To help contain inflation, BI will control the growth of base money by 8.3 percent through improved open market operation. BI will also control the flotation of government bonds held by commercial banks in the market. Banks will be allowed to sell up to 10 percent of their total bond holdings.

At the same time, BI will also continue its policy of keeping interest rates low to help revive the banking industry and also the real sector, which will thus stimulate economic growth.

BI noted that the growth of the country's gross domestic product this year would be driven especially by increasing domestic consumption and investment, as well as rising exports and imports.

Private consumption is expected to grow by 3 to 4 percent, while government consumption should rise by 5 to 6 percent.

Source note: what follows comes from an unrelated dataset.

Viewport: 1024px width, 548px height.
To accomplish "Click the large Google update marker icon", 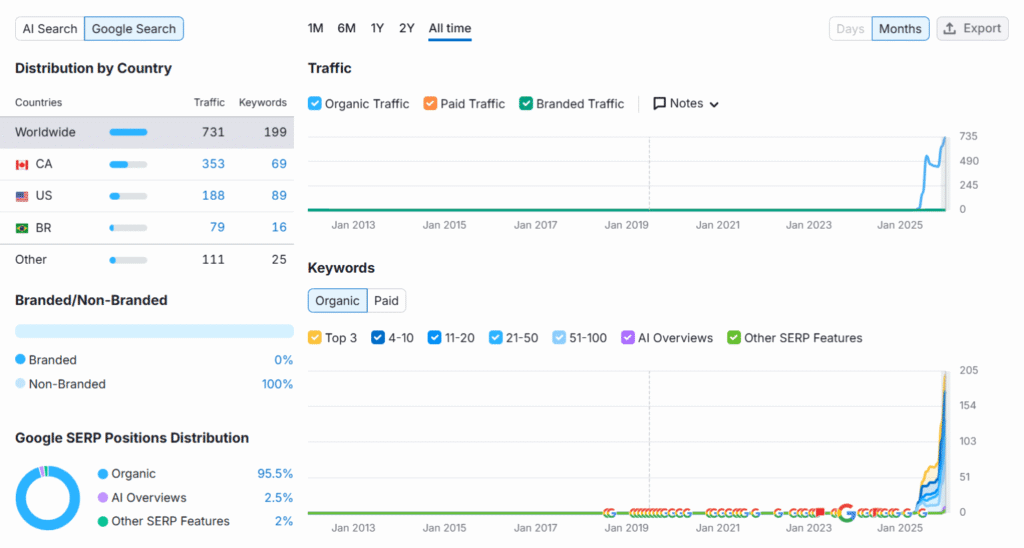I will (x=846, y=513).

Private investment is predicted to rise 1 to 2 percent while government investment will grow by 2 to 3 percent.

BI expected exports of goods and services to rise 1 to 2 percent this year, while imports should grow 11 to 12 percent.

Despite the rapid growth of imports, the country will still record a positive current account surplus this year, but it will be lower than the $5.2 billion recorded in 1999.

BI Governor Sjahril Sabirin said the announcement of the damning audit report on the central bank by the Supreme Audit Agency should not affect the central bank's ability to achieve those targets.

"The results of that audit will not affect BI in performing its duties as the central bank," Sjahril said.

BI senior deputy governor Anwar Nasution said he saw no reason not to be optimistic that BI would be able to maintain macroeconomic stability this year as it did in 1999.

He said BI did a good job last year in controlling inflation to about 2 percent from 78 percent in 1998, maintaining the stability of the rupiah at the Rp 7,000 level to the dollar and lowering its benchmark rate to over 11 percent from over 35 percent at the end of 1998.

"All indicators give good hope. All economic players, including BI, should also give good hope," Anwar said.

Nevertheless, BI warned in its report that the snail's pace of corporate debt restructuring and the delayed recapitalization of the country's rotten banks could hamper the economic recovery process.